Crowds, lights, noise, and people – a necessary step back. Please don’t take offence

This message is, in many ways, an apology and explanation to many of my friends and community, who are so kind and caring. It is also my attempt to respond as positively and constructively as I can to the reality I am facing.

Over the last few days, I’ve noticed a significant decline in my condition in a number of ways, which I’ve already written about – the amount of time I am frozen, powered down, or simply largely effectively immobile. I struggle now with even the basics, such as wheeling my wheelchair more than a few metres, simply because I don’t have the strength.

But there has been another realisation as well.

I am at my worst and most quickly get into the worst possible state – often frozen or very close to it – when I am around large groups of people, bright lights, noise; in fact, anything that is not home and completely comfortable to me. I experienced this again on Friday night in synagogue, when many friends – in the most loving of ways – came up to me to wish me congratulations on my daughter’s recent wedding and to see how I was. I became effectively catatonic – like being encased in a shell.

By the time I got home, having left synagogue at the earliest point before the prayers began, I was in a very emotional state because I could hardly move – my eyes, my hands, my legs. I needed help from two people just to get out of the wheelchair and into bed. I had to rest before I was able to concentrate or take part in any real conversation. For a good hour, I felt I had reached a stage I had hoped was still some way off.

To be honest, I cried in front of my children, my wife, and my mother at the thought of how quickly PSP seems to be progressing and my runway.

With some rest I regrouped and was able to take part in most of dinner. Today I stayed away from synagogue and rested, I had a great time with my kids and family, but I am still far from where I was even two weeks ago.

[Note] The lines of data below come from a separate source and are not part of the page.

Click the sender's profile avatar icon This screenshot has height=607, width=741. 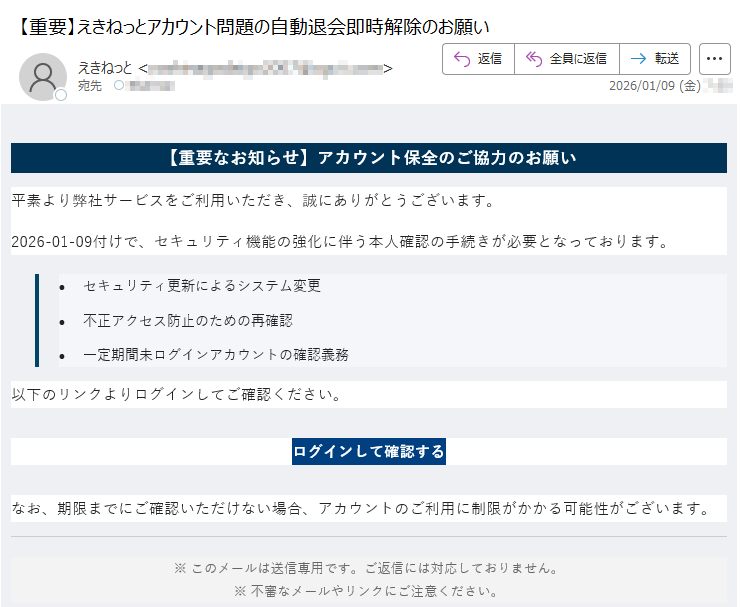(42, 76)
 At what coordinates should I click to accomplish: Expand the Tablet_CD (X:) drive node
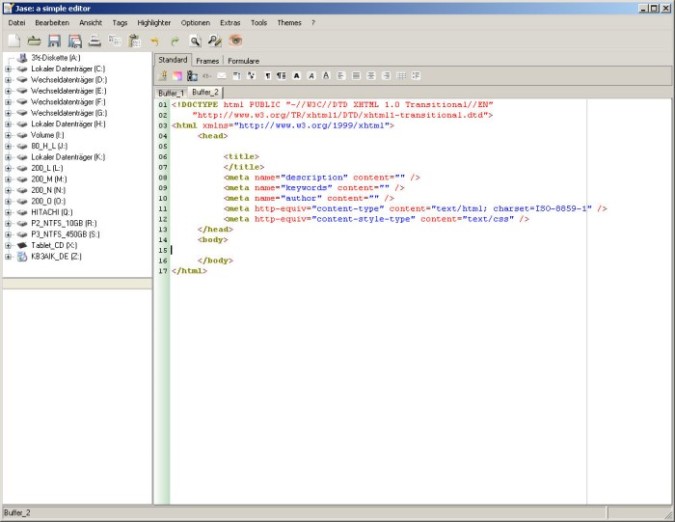pos(8,245)
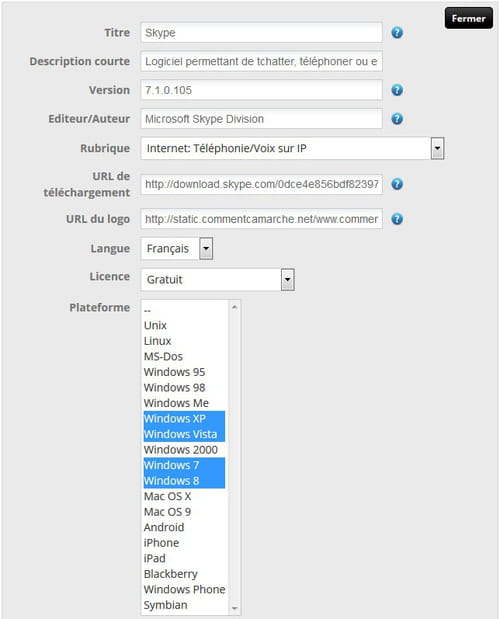Image resolution: width=500 pixels, height=619 pixels.
Task: Select Windows 2000 in platform list
Action: tap(184, 450)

With no medication to help me in this battle, the only thing I can do is reduce the likelihood of these episodes. And so I’ve made a decision to step back quite significantly, out of necessity.

I am going to drastically limit the amount of time I spend in situations involving crowds, noise, and bright lights. At home, with rest, and with my closest family and friends, I am okay. But in larger, more intense environments, I am not. It may sound like a cop-out, but it is not – I simply don’t feel I have an alternative. Other events that are triggering such changes potentially, such as the TIA and the war possibly contribute to this, but the response is still the same irrespective.

This is very painful for me because I value being in synagogue and being part of the community deeply. I will still try to attend at quieter times where possible. I’m not withdrawing completely – but I do need to adapt to where I am right now.

I also want to say – please forgive me if I am not present, or not participating, in the way I once did. This is not a lack of desire; it is simply the reality I am dealing with.

Among the decisions I am taking is also to move forward quickly with publishing my book. I want to get it out in the coming weeks, because I genuinely don’t know how long I will have the ability to write and communicate in the way I want to.

As it happens, after some rest – even with rocket alerts overnight – I had a really meaningful lunch with my family today.

So I do see this as a choice. Not a retreat, but the most positive response I can make to the situation I am in.

I am choosing to focus my energy on what matters most: my family, my closest relationships, and preserving as much strength as I can for as long as I can.

PSP is moving faster than I expected, and faster than many around me expected. I wish it were otherwise. But within that, I am trying to respond as best as I can.

I hope and pray that things continue as comfortably as possible, and that I can maintain my cognition and ability to communicate for as long as possible.